START Exercise text
Lately I have been reading the book "Let Me Hear Your Voice", by Catherine Maurice. I'd heard of it many times, but avoided because I associated it with the words "Lovaas" and "recovery", both of which I have mixed feelings about.
I was immediately drawn in by her writing, and by the fact that she's not any sort of zealot (so far, but I haven't finished it yet), just a very hard-working and loving mom. Even though she gives so much credit to her ABA therapists, I think equal credit goes to her, and all her "incidental teaching". She sang songs and played and talked with her kids for hours every day.
I was particularly moved by the section of the book in which she realizes that her youngest child is also autistic. The huge effort she put into convincing herself that it wasn't true reminded me of myself almost a year ago. I remember staring at each twin thinking, "He just smiled at me, he can't be autistic"..."He is climbing up into my lap, so he can't be autistic" and so on.
END Exercise text
START Raw data
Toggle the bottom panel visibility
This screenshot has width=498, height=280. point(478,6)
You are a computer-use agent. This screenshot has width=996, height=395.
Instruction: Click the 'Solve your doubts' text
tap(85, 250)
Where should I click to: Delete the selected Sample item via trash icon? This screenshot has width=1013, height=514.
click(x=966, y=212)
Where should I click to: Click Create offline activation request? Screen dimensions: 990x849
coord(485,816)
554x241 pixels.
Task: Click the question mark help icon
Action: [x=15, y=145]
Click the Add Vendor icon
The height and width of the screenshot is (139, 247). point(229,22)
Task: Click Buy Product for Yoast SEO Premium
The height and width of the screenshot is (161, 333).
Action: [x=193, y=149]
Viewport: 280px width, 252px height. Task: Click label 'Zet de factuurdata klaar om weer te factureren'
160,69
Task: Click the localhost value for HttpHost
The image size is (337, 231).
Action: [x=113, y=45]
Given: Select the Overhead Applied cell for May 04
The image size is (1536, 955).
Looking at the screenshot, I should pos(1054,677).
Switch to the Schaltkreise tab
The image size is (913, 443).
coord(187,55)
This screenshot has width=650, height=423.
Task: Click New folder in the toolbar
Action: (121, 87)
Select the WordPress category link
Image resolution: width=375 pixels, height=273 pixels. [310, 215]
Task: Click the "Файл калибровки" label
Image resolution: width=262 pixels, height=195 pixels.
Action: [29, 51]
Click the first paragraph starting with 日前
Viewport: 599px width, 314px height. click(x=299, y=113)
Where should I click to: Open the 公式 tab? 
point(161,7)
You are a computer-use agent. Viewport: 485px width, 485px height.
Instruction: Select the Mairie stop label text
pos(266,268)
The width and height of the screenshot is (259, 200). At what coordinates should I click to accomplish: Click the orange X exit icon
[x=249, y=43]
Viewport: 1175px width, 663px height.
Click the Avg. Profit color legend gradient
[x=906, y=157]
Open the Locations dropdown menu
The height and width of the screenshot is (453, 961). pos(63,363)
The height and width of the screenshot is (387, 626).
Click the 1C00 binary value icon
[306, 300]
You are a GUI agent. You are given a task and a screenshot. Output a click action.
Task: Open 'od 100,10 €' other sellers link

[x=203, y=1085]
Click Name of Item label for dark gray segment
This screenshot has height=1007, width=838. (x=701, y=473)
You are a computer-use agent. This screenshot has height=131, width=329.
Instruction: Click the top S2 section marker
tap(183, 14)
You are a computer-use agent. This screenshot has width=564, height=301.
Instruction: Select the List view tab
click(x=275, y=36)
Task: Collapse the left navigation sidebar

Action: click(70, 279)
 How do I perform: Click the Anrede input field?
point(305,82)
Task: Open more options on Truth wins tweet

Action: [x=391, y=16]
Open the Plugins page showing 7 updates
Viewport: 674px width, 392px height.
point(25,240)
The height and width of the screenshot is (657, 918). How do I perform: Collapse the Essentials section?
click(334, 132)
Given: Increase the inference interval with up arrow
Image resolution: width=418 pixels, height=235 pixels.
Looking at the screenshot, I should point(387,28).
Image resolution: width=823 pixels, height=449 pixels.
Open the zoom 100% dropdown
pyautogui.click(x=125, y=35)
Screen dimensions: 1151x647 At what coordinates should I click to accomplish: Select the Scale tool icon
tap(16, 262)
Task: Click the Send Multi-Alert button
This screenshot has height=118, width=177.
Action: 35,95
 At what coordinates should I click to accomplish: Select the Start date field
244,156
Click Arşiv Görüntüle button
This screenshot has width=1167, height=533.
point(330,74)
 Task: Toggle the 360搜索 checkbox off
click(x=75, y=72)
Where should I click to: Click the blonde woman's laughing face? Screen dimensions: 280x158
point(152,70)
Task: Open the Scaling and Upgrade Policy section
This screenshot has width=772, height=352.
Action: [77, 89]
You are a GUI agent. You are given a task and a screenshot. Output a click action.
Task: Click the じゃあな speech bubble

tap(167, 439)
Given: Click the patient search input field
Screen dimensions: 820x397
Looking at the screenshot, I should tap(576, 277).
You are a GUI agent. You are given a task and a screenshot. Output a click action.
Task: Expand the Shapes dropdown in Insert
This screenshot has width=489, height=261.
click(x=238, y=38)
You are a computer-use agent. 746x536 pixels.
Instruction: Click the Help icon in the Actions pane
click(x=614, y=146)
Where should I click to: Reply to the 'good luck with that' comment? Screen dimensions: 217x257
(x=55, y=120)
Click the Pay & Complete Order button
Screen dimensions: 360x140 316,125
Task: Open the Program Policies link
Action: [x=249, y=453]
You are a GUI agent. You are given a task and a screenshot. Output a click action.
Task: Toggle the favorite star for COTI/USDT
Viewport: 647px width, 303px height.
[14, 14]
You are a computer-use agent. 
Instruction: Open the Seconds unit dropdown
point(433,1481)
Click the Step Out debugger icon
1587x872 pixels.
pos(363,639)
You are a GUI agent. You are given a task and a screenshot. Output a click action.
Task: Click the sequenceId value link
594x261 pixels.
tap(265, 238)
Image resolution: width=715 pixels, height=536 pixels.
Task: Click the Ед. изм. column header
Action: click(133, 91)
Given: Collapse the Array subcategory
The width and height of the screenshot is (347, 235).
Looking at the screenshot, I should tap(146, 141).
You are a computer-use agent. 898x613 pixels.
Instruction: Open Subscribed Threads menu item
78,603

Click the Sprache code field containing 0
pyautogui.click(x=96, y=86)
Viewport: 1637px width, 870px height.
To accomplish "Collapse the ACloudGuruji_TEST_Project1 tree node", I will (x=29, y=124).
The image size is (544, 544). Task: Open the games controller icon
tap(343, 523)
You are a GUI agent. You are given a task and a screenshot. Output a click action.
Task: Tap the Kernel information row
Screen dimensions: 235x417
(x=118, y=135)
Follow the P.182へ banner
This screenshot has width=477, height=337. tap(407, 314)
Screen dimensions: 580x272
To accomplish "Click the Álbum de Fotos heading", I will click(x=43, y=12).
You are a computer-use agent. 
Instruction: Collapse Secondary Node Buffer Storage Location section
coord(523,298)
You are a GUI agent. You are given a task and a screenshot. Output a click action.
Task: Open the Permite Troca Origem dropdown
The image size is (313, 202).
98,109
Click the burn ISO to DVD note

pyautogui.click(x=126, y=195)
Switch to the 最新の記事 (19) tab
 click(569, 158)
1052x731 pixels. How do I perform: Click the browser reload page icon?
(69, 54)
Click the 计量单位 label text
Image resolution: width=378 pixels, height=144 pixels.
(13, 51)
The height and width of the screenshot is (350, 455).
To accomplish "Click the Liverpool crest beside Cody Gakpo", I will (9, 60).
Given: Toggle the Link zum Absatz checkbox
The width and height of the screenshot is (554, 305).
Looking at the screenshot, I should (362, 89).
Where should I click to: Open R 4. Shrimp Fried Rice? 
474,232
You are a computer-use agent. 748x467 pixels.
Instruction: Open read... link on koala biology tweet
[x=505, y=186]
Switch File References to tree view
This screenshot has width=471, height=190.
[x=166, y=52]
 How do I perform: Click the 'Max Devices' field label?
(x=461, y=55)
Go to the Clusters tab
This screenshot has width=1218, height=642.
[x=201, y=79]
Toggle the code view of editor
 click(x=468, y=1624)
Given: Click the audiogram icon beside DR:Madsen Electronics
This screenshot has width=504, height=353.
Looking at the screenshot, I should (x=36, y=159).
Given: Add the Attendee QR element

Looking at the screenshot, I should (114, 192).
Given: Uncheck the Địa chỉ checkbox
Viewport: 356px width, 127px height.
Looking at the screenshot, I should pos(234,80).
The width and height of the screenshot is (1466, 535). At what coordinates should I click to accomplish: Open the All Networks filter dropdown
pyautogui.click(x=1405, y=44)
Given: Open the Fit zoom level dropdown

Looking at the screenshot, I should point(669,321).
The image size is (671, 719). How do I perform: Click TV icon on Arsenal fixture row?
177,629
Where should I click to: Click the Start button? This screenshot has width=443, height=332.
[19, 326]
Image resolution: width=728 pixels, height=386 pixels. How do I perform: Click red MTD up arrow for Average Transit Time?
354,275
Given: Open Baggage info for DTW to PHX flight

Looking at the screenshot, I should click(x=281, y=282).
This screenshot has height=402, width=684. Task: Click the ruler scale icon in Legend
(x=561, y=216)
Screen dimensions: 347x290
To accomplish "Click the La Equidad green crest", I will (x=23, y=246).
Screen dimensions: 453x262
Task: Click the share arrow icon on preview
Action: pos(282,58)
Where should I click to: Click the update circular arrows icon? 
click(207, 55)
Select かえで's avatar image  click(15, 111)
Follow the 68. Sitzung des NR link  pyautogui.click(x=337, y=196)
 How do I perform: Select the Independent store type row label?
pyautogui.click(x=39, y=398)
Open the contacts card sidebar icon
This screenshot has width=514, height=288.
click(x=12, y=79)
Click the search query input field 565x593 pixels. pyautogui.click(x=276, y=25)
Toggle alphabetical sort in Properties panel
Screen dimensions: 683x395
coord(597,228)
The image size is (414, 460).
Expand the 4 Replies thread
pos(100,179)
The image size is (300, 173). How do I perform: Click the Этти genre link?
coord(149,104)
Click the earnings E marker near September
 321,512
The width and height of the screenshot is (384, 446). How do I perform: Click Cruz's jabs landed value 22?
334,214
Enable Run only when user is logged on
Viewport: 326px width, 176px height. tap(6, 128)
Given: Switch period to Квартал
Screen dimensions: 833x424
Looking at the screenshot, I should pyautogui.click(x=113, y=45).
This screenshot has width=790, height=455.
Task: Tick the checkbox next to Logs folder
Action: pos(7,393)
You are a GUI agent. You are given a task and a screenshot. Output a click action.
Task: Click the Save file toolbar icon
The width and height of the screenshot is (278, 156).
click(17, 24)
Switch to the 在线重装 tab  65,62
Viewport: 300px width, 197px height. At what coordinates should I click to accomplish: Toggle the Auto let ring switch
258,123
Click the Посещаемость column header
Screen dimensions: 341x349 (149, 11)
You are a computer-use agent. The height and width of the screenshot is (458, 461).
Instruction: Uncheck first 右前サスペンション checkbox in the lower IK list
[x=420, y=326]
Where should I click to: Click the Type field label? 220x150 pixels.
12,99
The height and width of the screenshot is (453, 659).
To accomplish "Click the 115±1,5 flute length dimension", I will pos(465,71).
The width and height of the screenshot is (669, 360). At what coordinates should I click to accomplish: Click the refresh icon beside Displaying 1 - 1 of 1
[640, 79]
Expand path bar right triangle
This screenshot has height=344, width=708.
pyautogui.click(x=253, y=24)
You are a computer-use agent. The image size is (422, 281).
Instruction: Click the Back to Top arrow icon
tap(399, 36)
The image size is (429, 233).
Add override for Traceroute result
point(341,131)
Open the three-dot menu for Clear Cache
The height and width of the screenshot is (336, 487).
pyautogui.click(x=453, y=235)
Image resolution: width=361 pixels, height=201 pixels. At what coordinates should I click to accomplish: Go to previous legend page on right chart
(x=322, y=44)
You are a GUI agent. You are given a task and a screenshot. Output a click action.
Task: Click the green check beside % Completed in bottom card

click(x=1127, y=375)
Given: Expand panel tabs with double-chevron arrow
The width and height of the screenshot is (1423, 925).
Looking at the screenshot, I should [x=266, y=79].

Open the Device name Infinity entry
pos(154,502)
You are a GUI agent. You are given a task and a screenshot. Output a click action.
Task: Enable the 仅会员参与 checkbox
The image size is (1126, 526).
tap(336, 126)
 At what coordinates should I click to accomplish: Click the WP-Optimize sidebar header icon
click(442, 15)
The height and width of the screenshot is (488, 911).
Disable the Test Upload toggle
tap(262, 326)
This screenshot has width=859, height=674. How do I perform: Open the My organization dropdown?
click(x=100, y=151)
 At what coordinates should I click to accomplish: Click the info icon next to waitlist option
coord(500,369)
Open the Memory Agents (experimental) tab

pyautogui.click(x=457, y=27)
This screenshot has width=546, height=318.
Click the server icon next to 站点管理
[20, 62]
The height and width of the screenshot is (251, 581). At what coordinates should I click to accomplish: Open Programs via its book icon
END Raw data
> _Aim of the exercise_: Reproduce the passage of the reading-journal text above between "Lately I have" and "hours every day.", inclusive.

> _Task result_:
Lately I have been reading the book "Let Me Hear Your Voice", by Catherine Maurice. I'd heard of it many times, but avoided because I associated it with the words "Lovaas" and "recovery", both of which I have mixed feelings about.
I was immediately drawn in by her writing, and by the fact that she's not any sort of zealot (so far, but I haven't finished it yet), just a very hard-working and loving mom. Even though she gives so much credit to her ABA therapists, I think equal credit goes to her, and all her "incidental teaching". She sang songs and played and talked with her kids for hours every day.